_Exercise_:
Copy each record exactly as it reads, leaving out any pictures it holds.

-*-*-

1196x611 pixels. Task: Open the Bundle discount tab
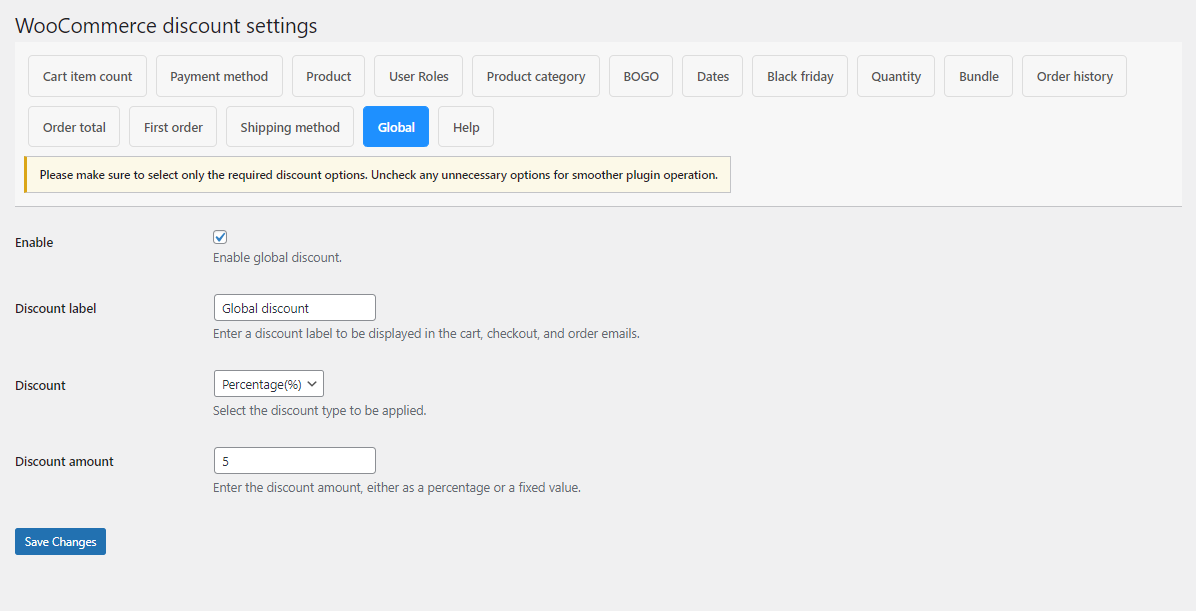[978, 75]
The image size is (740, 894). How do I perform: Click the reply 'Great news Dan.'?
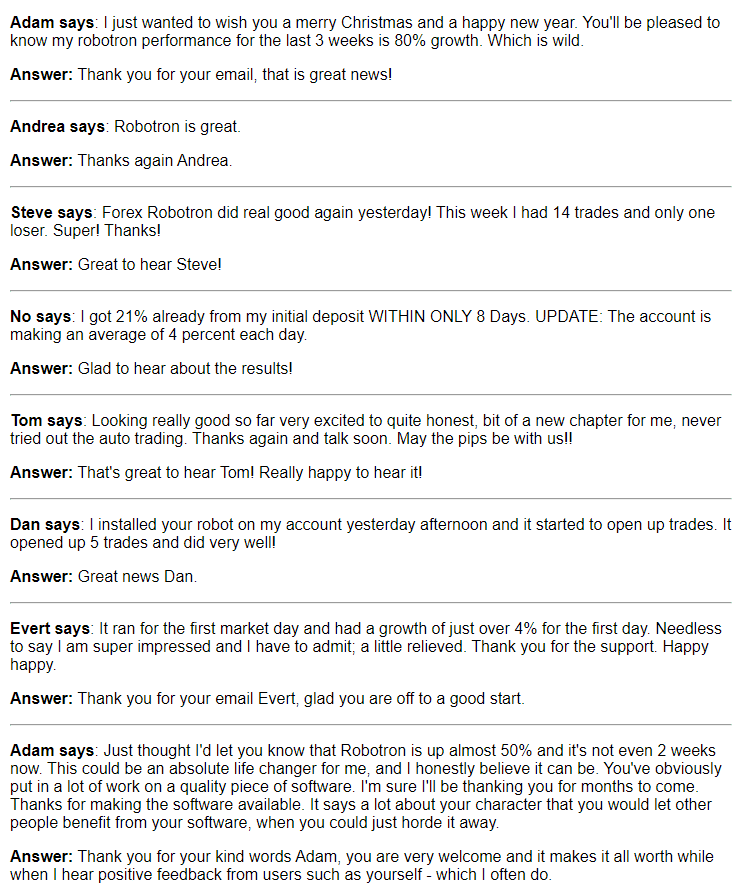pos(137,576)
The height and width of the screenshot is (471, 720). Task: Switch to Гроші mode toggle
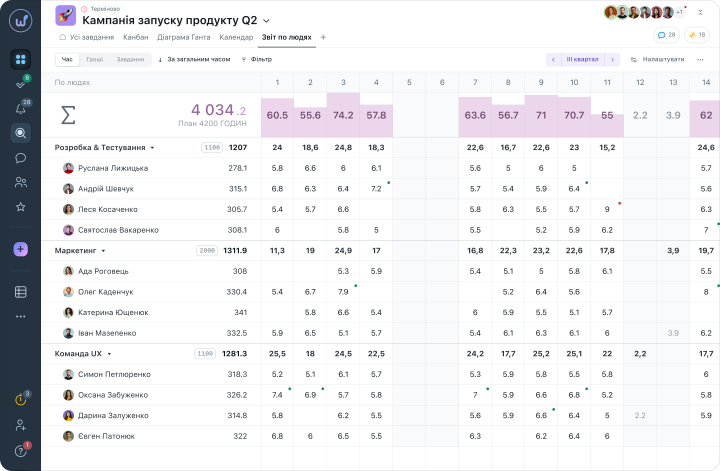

-*-*-

_Output for this task_:
1196x611 pixels. Task: Open the Bundle discount tab
[978, 75]
The image size is (740, 894). How do I perform: Click the reply 'Great news Dan.'?
pos(137,576)
The height and width of the screenshot is (471, 720). Task: Switch to Гроші mode toggle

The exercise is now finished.